Wir wandern wie die Römer erst mal durch die wildnis, z.b. die berge und zelten. Du exakt alle 9 oder 10 leugen, wir da, wo ein guter Zeltplatz ist. Dann entspricht es dem, was du uns erzählen willst. Ohne Abweichungen.

Dann mache Dich aber darauf gefasst, dass Du wie @Sepiolas alte oder genauer gesagt augustäische Römer dann auch einmal eine 40-km-Etappe einlegen musst, hoffentlich nicht mit schwerem Gepäck.

Wie oft werden die Legionäre damals geflucht haben auf dem Weg von Gelduba nach Vetera, bevor dann endlich einer ein Einsehen hatte und den Befehl zur Errichtung von Calo erteilte. Da hätte man auch früher drauf kommen können, wird so mancher gedacht haben...
 
Wir wandern wie die Römer erst mal durch die wildnis, z.b. die berge und zelten. Du exakt alle 9 oder 10 leugen, wir da, wo ein guter Zeltplatz ist. Dann entspricht es dem, was du uns erzählen willst. Ohne Abweichungen.
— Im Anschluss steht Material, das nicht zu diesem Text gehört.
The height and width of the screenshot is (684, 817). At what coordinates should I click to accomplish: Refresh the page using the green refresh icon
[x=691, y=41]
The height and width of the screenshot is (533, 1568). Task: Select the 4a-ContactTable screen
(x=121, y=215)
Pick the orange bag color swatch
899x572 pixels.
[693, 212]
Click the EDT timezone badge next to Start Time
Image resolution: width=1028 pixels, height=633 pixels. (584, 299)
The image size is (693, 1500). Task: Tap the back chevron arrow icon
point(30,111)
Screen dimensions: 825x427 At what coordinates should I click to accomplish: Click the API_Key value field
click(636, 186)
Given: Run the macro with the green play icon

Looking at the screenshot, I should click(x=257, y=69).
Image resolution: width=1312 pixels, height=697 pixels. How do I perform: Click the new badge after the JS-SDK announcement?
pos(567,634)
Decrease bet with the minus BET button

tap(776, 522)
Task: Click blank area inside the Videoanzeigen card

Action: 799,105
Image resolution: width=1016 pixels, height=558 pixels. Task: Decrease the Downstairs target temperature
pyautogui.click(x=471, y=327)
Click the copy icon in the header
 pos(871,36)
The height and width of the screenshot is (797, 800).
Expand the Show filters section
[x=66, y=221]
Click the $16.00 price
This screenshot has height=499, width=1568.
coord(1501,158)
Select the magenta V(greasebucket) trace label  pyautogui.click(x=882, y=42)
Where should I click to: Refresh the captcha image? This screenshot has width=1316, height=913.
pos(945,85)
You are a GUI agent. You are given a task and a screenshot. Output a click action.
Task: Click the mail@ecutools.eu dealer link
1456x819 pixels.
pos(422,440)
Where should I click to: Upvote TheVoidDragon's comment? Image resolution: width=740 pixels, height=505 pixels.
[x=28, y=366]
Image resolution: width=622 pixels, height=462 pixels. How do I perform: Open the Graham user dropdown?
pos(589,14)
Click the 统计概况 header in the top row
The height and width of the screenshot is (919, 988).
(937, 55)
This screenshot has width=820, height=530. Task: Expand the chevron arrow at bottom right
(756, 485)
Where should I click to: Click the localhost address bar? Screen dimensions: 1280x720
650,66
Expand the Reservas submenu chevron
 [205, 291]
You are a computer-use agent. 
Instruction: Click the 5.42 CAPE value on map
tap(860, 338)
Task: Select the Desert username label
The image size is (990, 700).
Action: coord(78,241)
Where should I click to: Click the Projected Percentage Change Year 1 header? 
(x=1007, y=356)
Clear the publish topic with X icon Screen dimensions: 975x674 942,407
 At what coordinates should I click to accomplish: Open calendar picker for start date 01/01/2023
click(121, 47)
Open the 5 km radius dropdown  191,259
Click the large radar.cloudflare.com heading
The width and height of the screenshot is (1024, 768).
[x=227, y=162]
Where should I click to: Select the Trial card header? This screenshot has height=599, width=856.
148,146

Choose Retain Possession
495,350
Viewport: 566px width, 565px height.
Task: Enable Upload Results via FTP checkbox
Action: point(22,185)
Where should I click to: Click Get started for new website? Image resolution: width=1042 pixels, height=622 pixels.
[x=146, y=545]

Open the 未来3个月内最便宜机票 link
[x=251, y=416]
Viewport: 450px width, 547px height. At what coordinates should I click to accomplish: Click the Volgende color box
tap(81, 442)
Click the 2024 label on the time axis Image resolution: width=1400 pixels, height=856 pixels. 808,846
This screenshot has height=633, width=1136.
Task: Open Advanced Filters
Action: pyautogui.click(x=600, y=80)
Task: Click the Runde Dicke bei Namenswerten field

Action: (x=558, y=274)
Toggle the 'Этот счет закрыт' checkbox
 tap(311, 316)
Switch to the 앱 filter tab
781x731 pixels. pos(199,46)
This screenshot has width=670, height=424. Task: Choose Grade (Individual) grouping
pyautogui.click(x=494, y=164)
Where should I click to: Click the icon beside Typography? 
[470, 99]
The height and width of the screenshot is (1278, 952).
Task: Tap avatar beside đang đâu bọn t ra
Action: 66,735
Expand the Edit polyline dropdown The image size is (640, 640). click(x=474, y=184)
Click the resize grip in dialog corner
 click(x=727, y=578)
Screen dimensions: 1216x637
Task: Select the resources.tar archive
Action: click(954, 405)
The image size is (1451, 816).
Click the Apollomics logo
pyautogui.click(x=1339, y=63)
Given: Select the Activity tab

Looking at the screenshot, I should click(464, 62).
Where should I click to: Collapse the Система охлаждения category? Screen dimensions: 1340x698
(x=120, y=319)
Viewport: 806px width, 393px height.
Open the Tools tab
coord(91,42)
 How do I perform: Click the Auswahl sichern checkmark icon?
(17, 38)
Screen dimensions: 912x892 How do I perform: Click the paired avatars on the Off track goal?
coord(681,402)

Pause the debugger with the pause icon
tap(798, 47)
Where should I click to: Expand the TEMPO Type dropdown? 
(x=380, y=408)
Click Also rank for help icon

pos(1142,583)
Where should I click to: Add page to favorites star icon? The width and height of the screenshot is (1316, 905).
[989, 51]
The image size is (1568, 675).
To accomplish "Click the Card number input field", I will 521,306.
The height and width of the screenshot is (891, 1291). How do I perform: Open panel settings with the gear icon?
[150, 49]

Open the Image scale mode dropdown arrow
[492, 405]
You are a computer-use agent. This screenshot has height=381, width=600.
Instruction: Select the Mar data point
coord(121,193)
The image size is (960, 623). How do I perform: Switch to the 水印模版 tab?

Im Gegensatz zu den bewirtschafteten Ebenen sah es dazwischen entlang der Altstraßen vor 2000 Jahren in Mitteleuropa nach Leuge 9 genau wie nach Leuge 10 genau wie nach Leuge 12,37 genau so aus wie es heute hier aussieht:

https://www.google.de/maps/@59.6139371,91.0471426,10332m/data=!3m1!1e3

Es ist also egal ob du dich Team Sepiola oder Team Divico anschließt, es stehen abends fast immer Bäume im Weg rum.

Apropos Leuge 12,37, die Entfernungsangaben in den antiken Büchern waren ja wohl alle gerundet, oder? Gab es da Regeln für das Auf- oder Abrunden? Weil wenn nur auf- oder nur abgerundet worden wäre hätten sich bei der Berechnung der Gesamtdistanz über mehrere Orte ja Fehler von einem wenn nicht von mehreren Tagesmärschen ergeben. Es sei denn die Entfernungen wären auf die Millileuge genau gewesen.